▶ Work task
Please repeat, from the entries that follow, the lines from the one containing "Click the chevron arrow in Document Status" through the one containing "has height=800, width=1280." exactly, adding nothing.

▶ Information shown
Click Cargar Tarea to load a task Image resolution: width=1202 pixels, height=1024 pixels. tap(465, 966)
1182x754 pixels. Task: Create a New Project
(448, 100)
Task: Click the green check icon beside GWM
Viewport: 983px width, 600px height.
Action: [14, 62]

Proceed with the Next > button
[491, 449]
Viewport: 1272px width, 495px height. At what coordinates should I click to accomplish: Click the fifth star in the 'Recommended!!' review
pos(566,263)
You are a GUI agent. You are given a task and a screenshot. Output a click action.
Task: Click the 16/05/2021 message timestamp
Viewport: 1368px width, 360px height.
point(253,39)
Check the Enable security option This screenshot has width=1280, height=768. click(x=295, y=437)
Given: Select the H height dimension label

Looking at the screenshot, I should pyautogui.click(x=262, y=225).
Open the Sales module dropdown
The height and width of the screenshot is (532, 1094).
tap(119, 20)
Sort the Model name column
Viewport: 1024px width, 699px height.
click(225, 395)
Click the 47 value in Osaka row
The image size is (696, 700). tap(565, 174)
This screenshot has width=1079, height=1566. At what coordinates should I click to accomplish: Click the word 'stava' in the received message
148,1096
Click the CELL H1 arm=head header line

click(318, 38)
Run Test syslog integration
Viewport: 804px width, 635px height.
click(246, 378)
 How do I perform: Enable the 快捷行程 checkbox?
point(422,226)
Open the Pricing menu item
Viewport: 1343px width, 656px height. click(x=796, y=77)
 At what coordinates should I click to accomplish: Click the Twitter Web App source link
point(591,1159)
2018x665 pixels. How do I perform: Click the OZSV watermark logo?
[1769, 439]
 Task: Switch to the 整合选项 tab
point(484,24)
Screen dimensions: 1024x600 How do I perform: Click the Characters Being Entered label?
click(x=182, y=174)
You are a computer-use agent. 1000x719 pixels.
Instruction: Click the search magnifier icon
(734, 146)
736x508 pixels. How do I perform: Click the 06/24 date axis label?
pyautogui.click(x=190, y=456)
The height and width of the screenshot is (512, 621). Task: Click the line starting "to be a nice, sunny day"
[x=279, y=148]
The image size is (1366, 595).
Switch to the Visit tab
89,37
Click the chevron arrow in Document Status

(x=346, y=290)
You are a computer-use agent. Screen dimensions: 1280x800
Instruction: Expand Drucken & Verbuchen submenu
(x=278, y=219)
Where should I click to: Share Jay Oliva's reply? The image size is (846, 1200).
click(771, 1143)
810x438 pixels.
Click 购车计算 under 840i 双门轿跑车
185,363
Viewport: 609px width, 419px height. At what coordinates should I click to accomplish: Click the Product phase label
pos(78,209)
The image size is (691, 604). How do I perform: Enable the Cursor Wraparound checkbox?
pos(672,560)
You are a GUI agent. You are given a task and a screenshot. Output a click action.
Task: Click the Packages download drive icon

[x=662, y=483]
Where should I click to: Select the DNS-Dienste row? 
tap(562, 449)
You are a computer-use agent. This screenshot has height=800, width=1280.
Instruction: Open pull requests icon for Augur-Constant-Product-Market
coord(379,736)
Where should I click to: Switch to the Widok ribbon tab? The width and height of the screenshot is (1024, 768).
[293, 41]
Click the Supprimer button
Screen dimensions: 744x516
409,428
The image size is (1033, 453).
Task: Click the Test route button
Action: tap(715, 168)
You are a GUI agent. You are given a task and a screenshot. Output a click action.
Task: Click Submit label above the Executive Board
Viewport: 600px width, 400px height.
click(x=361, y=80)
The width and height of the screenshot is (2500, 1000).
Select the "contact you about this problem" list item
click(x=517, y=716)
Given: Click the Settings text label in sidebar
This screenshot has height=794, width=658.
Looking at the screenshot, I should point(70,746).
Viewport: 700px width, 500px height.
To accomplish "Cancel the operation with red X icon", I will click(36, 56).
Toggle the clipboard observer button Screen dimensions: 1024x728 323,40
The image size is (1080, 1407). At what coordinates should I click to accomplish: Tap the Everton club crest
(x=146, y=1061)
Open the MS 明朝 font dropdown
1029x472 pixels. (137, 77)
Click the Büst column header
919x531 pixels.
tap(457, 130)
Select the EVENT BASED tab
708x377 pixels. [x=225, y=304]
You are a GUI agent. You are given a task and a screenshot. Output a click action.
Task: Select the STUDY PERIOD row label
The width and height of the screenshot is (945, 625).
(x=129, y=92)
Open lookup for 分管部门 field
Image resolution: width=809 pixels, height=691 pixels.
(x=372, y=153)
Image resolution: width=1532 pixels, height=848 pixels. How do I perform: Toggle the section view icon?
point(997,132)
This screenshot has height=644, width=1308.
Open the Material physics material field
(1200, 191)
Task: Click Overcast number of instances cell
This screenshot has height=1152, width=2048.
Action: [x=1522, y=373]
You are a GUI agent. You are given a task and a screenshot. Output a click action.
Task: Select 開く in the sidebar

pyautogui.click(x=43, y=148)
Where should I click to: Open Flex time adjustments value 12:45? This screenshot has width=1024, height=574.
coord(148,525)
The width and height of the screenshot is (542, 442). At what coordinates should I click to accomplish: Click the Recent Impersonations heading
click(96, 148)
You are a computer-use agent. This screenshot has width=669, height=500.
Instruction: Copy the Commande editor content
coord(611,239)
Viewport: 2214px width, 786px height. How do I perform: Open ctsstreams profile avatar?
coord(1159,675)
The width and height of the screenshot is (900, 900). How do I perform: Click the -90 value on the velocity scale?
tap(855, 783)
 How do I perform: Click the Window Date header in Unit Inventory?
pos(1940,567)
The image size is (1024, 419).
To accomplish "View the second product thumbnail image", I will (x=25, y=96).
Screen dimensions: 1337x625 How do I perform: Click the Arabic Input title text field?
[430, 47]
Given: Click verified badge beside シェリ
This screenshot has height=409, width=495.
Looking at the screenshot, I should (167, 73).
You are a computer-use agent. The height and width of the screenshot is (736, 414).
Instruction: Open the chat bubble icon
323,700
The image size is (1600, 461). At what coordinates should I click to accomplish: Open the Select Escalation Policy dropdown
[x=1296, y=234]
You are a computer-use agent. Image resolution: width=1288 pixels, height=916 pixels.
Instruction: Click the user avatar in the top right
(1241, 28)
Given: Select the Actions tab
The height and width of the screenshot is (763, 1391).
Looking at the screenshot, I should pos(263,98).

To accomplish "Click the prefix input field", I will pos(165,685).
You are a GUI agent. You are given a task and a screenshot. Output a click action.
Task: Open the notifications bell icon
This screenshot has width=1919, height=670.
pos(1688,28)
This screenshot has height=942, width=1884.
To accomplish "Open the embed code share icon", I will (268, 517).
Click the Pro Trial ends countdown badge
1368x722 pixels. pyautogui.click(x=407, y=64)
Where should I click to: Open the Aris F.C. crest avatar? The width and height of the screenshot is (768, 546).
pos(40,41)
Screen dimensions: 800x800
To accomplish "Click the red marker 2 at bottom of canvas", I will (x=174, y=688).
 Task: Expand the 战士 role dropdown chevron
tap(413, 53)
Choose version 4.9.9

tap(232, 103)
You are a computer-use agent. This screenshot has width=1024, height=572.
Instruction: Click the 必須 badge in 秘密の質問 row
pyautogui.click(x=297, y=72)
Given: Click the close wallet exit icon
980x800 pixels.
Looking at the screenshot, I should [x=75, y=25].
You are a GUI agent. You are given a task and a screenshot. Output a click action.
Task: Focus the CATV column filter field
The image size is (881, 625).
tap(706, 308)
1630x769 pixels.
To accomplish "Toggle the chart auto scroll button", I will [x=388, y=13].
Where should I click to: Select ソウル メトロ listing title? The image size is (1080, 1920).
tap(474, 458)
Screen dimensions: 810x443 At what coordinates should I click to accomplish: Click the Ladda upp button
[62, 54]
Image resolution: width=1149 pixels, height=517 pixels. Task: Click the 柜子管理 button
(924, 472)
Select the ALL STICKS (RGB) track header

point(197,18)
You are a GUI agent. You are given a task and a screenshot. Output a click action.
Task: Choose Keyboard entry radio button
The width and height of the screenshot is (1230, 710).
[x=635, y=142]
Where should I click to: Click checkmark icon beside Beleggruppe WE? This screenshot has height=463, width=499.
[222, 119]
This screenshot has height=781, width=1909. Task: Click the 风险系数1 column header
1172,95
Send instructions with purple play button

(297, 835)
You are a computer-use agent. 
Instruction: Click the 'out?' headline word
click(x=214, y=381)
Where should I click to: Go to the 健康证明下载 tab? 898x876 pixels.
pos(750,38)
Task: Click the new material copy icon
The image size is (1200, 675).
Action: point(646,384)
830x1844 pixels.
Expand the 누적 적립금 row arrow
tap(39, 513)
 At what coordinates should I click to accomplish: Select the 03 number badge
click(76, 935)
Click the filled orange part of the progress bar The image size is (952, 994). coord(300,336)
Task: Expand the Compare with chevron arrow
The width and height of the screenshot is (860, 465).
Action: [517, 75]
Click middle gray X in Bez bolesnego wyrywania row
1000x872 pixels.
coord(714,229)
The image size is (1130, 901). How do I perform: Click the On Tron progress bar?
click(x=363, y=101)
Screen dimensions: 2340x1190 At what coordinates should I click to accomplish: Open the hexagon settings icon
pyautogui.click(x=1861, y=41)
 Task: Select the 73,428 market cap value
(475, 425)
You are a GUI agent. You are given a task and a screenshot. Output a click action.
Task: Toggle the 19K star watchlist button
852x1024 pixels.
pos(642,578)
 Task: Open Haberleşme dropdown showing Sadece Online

▶ Answer to this task
Click the chevron arrow in Document Status

(x=346, y=290)
You are a computer-use agent. Screen dimensions: 1280x800
Instruction: Expand Drucken & Verbuchen submenu
(x=278, y=219)
Where should I click to: Share Jay Oliva's reply? The image size is (846, 1200).
click(771, 1143)
810x438 pixels.
Click 购车计算 under 840i 双门轿跑车
185,363
Viewport: 609px width, 419px height. At what coordinates should I click to accomplish: Click the Product phase label
pos(78,209)
The image size is (691, 604). How do I perform: Enable the Cursor Wraparound checkbox?
pos(672,560)
You are a GUI agent. You are given a task and a screenshot. Output a click action.
Task: Click the Packages download drive icon

[x=662, y=483]
Where should I click to: Select the DNS-Dienste row? 
tap(562, 449)
You are a computer-use agent. This screenshot has height=800, width=1280.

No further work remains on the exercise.